Quanto ao número de pessoas entrevistadas e o tempo de duração das entrevistas, seguiram-se as orientações de Seidman (2013), no primeiro caso, e as de Godoi e Mattos (2006), no segundo. Nesse sentido, o número de pessoas não foi determinado no começo da pesquisa mas sim no decorrer da investigação, quando novas entrevistas não ofereciam diferentes insights para o conhecimento do fenômeno, de acordo com o critério de saturação das respostas. Com relação ao tempo de duração, as entrevistas foram conduzidas até o momento em que o pesquisado não apresentava mais informações além das que já tinha comunicado ou quando o entrevistador não conseguia estimular a narração de novas informações. O tempo médio das entrevistas no total foi de 45 minutos, variando de um mínimo de 20 minutos até o máximo de 1h45m de duração, incluindo o período de entrevista realizada antes da visita (por abranger poucas perguntas, voltadas apenas para a motivação, expectativa e imagem do sítio histórico, o tempo de duração foi curto variando de 5 minutos a 10 minutos).

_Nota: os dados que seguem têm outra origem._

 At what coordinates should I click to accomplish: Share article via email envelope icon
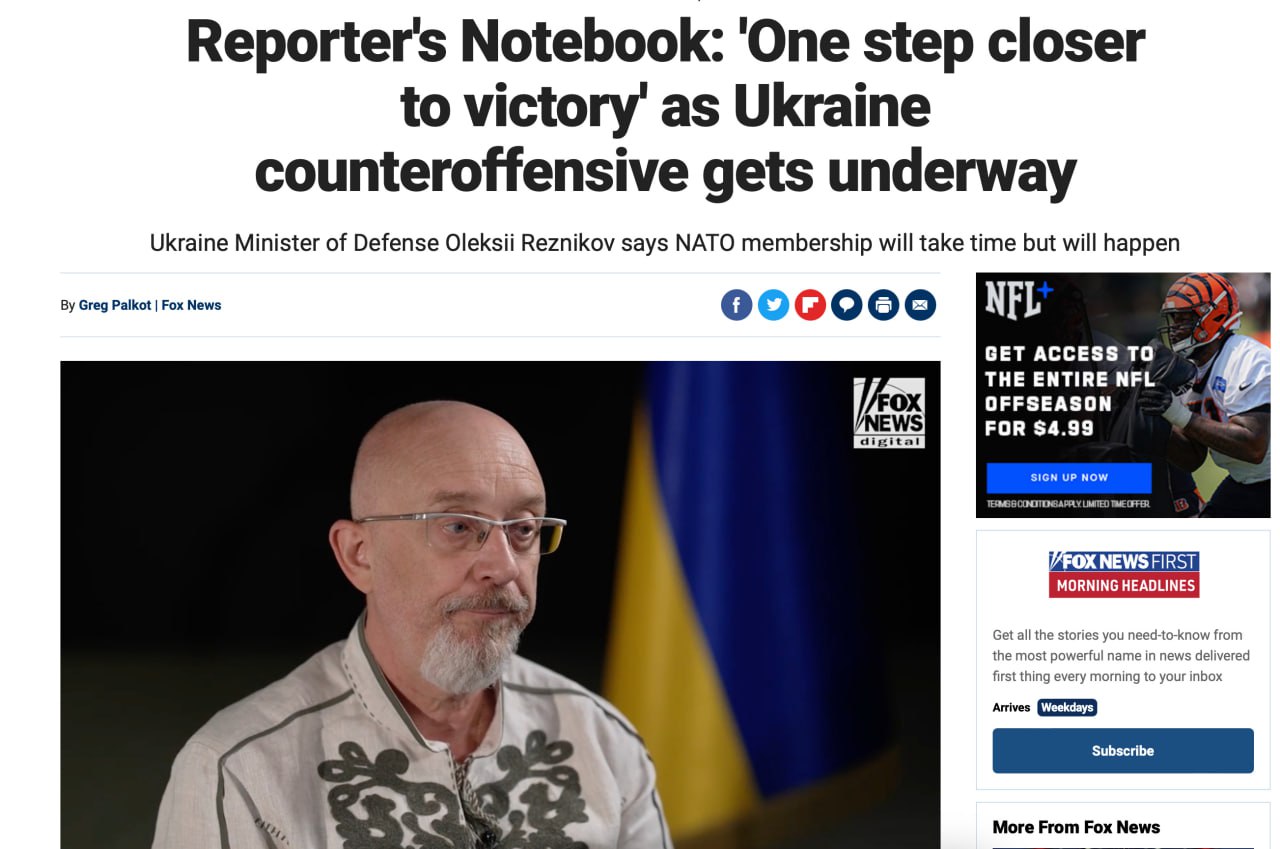click(920, 305)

Todas as entrevistas foram gravadas por meio de gravador digital e transcritas pela pesquisadora, para constituírem um melhor banco de dados para análise (MERRIAM, 1998). Afim de minimizar questões relacionadas as limitações da utilização das entrevistas como técnica de coleta de dados, seguiu-se a triangulação de dados com outras técnicas de pesquisa. Nesta tese, foi utilizada a observação direta, conforme apresentada na seção seguinte.